Supplied information: Begin

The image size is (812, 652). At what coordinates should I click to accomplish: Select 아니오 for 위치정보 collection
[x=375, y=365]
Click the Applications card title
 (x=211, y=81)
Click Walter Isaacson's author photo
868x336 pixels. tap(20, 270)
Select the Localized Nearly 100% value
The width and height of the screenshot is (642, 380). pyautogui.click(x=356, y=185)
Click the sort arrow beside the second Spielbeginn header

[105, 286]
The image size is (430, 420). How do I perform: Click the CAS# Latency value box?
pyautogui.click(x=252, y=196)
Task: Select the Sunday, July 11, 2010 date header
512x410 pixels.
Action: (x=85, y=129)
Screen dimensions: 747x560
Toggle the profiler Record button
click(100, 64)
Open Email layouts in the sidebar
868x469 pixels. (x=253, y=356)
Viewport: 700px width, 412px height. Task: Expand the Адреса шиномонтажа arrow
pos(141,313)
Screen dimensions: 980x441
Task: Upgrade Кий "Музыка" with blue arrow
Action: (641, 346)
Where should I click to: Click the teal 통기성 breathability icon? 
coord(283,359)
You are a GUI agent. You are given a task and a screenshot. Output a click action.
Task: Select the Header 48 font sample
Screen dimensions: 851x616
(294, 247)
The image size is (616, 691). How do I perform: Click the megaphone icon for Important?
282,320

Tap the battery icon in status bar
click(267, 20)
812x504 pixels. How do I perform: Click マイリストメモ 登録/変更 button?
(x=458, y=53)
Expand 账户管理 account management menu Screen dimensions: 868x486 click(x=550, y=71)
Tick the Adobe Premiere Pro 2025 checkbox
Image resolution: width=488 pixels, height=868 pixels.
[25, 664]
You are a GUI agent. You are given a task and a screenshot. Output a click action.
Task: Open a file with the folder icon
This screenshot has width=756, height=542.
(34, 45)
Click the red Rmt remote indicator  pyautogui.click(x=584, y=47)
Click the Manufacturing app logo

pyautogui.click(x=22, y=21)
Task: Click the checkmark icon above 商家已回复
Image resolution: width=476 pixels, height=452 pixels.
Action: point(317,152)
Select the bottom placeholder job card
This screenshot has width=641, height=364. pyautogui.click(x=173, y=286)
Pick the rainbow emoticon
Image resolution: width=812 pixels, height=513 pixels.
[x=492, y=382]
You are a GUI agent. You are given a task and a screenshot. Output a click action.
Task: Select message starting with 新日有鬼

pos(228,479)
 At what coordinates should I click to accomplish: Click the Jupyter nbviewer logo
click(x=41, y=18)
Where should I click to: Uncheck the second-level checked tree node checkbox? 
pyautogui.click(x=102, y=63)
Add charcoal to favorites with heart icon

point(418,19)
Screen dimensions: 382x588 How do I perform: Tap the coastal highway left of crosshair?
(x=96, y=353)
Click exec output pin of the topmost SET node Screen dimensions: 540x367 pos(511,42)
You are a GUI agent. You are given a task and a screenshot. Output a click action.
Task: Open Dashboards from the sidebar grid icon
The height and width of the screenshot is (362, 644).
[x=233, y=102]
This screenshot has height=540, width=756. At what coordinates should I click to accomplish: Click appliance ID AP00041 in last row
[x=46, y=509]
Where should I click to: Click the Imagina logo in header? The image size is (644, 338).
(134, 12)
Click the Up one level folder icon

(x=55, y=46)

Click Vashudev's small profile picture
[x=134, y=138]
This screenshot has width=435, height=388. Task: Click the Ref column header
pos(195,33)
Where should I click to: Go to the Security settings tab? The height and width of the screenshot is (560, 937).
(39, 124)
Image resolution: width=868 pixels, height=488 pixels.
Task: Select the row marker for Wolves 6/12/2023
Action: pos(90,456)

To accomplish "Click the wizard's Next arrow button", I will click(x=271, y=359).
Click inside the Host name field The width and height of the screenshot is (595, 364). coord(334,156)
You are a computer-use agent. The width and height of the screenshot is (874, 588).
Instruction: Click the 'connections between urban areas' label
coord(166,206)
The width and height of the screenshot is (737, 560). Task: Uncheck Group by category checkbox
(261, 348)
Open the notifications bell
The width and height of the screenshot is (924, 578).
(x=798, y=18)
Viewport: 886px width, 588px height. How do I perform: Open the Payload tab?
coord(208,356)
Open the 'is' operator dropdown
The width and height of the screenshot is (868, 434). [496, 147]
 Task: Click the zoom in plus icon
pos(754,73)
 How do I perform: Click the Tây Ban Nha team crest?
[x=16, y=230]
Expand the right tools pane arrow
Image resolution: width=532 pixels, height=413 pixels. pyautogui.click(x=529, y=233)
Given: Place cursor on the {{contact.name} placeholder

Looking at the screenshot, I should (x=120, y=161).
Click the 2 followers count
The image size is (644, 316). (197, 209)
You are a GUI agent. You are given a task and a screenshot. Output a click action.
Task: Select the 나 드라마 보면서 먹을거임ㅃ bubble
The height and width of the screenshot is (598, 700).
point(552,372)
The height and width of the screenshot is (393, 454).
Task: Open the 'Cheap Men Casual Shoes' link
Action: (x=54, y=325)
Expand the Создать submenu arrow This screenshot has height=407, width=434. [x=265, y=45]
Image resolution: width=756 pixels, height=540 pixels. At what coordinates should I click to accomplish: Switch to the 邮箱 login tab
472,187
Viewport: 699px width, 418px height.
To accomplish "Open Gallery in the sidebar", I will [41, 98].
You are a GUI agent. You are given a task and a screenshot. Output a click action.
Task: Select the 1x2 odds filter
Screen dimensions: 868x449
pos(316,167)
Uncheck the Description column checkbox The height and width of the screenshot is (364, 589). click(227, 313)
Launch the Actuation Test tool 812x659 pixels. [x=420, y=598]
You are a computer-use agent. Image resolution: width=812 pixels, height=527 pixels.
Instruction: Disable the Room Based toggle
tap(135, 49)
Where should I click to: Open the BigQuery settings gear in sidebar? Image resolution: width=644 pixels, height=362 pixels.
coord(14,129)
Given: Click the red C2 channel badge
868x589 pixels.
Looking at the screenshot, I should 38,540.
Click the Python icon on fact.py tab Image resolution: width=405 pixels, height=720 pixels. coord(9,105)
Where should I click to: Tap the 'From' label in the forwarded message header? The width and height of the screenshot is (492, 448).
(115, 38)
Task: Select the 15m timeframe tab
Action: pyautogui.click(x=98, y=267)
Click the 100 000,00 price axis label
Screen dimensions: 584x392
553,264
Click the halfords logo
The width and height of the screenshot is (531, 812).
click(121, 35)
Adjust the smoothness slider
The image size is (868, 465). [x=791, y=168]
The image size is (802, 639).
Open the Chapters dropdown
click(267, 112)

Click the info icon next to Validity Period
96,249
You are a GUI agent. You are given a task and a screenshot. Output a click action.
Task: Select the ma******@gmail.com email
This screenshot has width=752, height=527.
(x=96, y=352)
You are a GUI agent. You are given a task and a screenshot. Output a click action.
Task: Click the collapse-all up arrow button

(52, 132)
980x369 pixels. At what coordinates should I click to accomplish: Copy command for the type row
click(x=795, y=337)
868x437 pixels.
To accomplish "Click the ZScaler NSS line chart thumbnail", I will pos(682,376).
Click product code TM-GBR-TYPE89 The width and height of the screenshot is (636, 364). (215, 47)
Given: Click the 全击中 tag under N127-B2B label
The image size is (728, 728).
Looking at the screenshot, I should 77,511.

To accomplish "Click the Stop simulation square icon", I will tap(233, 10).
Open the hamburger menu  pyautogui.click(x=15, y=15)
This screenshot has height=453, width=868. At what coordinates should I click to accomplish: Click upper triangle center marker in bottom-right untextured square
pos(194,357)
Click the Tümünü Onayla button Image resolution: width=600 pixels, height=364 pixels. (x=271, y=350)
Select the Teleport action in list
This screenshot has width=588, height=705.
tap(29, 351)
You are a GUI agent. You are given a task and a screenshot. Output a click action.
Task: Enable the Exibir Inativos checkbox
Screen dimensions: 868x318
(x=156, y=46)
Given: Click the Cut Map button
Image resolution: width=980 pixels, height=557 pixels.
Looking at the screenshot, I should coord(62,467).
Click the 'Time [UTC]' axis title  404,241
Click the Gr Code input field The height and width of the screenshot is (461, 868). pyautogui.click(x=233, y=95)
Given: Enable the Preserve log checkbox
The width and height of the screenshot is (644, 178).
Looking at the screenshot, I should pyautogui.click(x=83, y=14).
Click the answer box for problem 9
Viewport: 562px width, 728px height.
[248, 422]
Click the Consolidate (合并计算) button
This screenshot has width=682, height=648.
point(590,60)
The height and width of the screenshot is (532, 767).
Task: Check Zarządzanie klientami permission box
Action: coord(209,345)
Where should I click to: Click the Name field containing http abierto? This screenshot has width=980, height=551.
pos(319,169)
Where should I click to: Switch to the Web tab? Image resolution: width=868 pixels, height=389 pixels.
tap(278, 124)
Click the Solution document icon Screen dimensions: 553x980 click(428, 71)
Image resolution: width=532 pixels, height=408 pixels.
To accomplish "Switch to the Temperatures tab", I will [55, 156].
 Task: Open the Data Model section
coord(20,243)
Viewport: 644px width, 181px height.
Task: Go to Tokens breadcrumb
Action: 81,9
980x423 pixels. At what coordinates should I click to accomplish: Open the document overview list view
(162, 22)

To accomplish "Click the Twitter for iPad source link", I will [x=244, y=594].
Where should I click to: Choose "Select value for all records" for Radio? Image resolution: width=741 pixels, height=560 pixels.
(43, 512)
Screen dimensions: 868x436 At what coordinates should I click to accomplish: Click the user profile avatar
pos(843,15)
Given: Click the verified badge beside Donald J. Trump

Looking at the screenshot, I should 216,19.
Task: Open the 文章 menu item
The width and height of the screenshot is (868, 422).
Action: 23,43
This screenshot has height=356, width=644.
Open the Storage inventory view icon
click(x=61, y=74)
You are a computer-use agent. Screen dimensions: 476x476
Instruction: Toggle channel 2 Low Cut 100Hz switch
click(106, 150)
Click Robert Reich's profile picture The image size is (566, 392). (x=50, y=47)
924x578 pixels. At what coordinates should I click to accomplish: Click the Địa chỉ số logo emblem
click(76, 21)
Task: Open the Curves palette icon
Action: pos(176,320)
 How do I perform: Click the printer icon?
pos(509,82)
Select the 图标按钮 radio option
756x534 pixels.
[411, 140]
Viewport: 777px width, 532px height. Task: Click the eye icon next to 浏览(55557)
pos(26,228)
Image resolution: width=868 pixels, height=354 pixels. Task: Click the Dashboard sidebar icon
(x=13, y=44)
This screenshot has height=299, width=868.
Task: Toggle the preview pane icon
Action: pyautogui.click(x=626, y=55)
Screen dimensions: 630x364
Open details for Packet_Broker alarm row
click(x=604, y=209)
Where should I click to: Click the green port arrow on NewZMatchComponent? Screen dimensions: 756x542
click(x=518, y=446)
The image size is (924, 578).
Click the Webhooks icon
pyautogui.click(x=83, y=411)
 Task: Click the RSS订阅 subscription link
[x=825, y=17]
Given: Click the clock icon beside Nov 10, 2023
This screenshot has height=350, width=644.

Supplied information: End

## What is expected
All that is wanted is a faithful reproduction of the line above with "The image size is (616, 691).", the line with "Task: Click the checkmark icon above 商家已回复", and every line in between.

## Exercise result
The image size is (616, 691). How do I perform: Click the megaphone icon for Important?
282,320

Tap the battery icon in status bar
click(267, 20)
812x504 pixels. How do I perform: Click マイリストメモ 登録/変更 button?
(x=458, y=53)
Expand 账户管理 account management menu Screen dimensions: 868x486 click(x=550, y=71)
Tick the Adobe Premiere Pro 2025 checkbox
Image resolution: width=488 pixels, height=868 pixels.
[25, 664]
You are a GUI agent. You are given a task and a screenshot. Output a click action.
Task: Open a file with the folder icon
This screenshot has width=756, height=542.
(34, 45)
Click the red Rmt remote indicator  pyautogui.click(x=584, y=47)
Click the Manufacturing app logo

pyautogui.click(x=22, y=21)
Task: Click the checkmark icon above 商家已回复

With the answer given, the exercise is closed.